I've got so much to do but I'm wasting time instead. I hate such behavior cause everyone knew it brings No where. It was a fall in last summer. I've fallen so hard. I've kissed the ground and tasted the sand. Struggling to get up with the face full of sand and dusts while the cruel mocking rocks was cutting me in every possible ways. I was vulnerable. I remember how's that feel like. I've loved you so hard enough to hurt myself , to crash my head right to the wall.
People keep telling what should we do and what should've done at the end of the days. It just so disgust me in every way it did.
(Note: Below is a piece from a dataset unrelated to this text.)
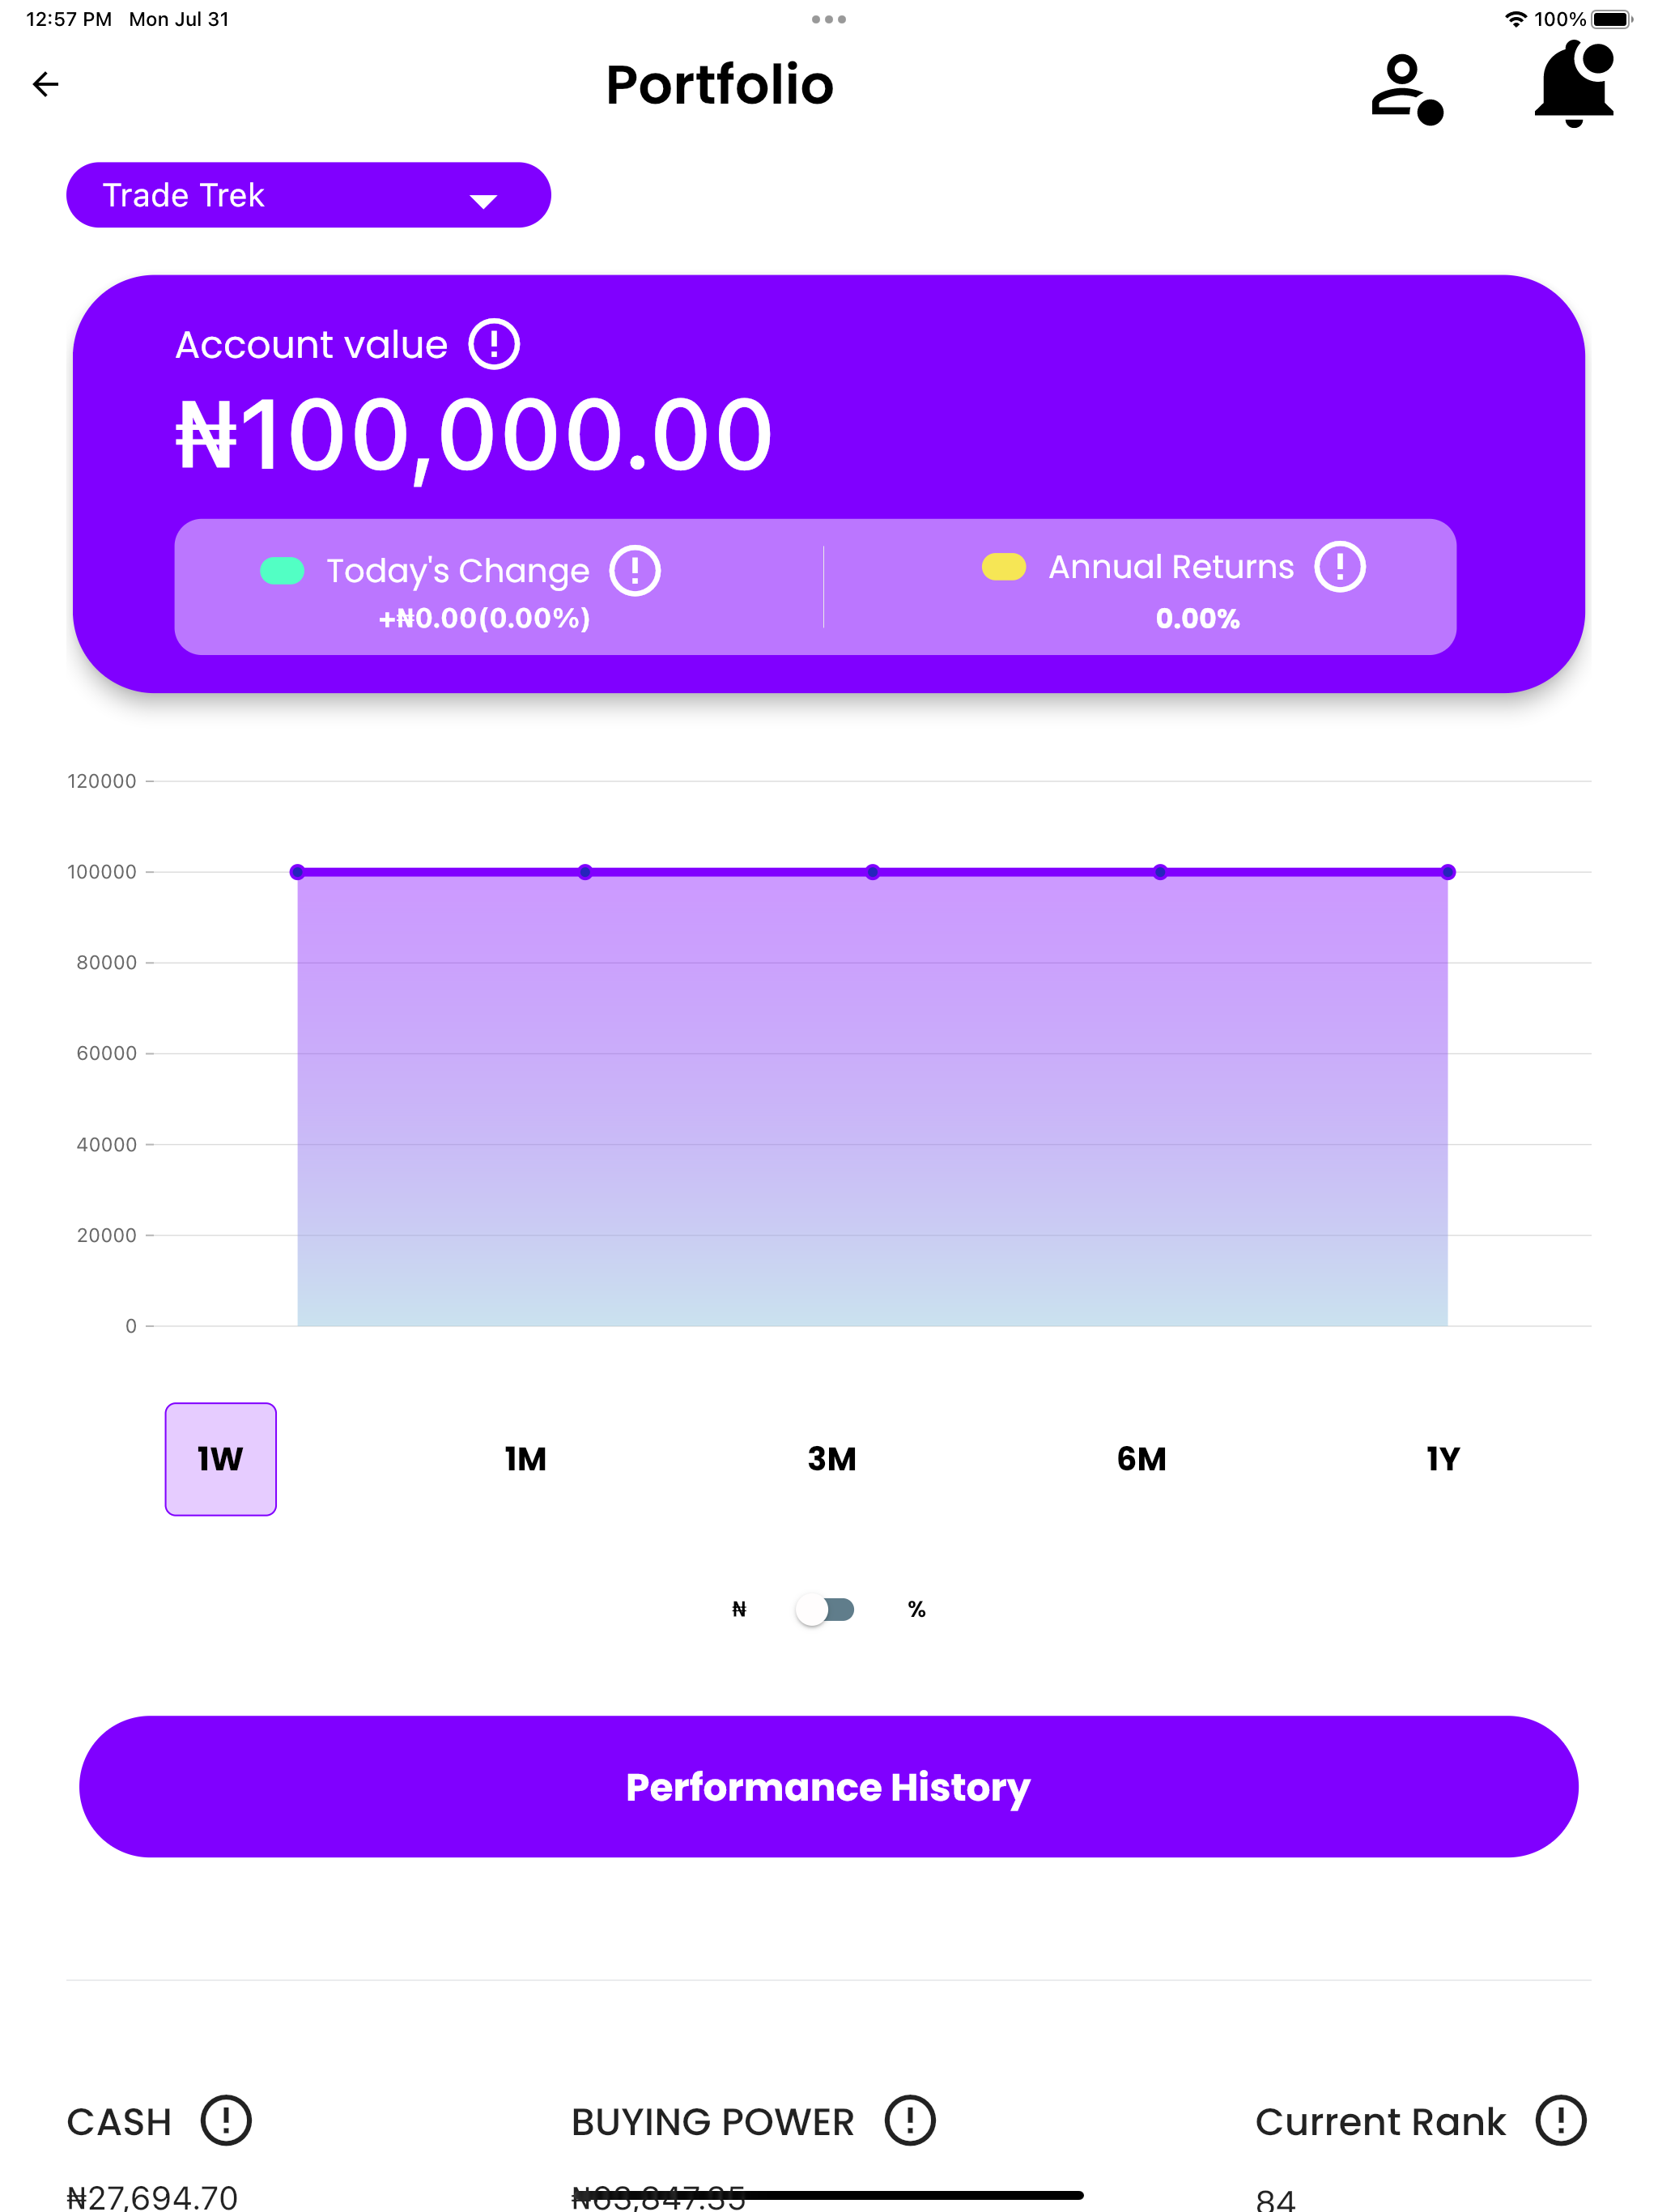Tap the Current Rank info icon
I need some directs and consults not the commandos and should and shouldn't .They're nobody to us. They're nothing. But they affect others people in every way they could. I'm so done with it. Guessing I've had enough of any of that.
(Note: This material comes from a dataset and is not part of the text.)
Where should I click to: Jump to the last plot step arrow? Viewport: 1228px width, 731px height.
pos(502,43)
This semester is the most critical of all. My fate is all on that. I'll have all the failed subjects at a time , altogether. I can see the coming stress I couldn't afford. It's made me feel like watching the far huge cruel waves engulfing those little pathetically vulnerable island by the seasides. I have time to run and I don't. I suppose to save myself but I didn't. God knows how it'll end up with.
I'm happy cause I have to and I suppose to. That's it. I hate those grumbly people saying how pathetically a day could be without smiling. Faking a smile or whatever. I'm treated myself as true happiness always. I don't fake smile as well as happiness. I'm not and I don't need to.
I'm watching the purple highlighted sky which going to be darken in blue in any second. My place has stroke by the hazes today out of a sudden. Yesterday was still fine and it got so worst in just one extremely warmth afternoon. I was in school and remembered I was in chemistry lab having chemistry lessons. The eternity messy beats of the old dull drums by the drummers who preparing the upcoming concert so distracted me. I couldn't focus and learn what I suppose to. Squeezing all my nerves and trying with all I could to focus but I cant. And the pervasive haze was adding oil to the to the firing wood. It worsened the situation even my teacher was complaining about it. We're all distracted. Drifting my soul, realizing that I've been daydreaming. The ever changing hydrocarbons chains ain't that complex after all. Erm, day dreaming helped a lots. Looking forward for afterschool and it finally over. Rushing to the front gate and get off from this fencing areas.
I'm calling it a day. School have been devastated by the pollution of pervasiveness of haze and dull messy drumbeats. And by now , realizing it's Tuesday already and something have to be done or at least I'm doing it. So , now it's.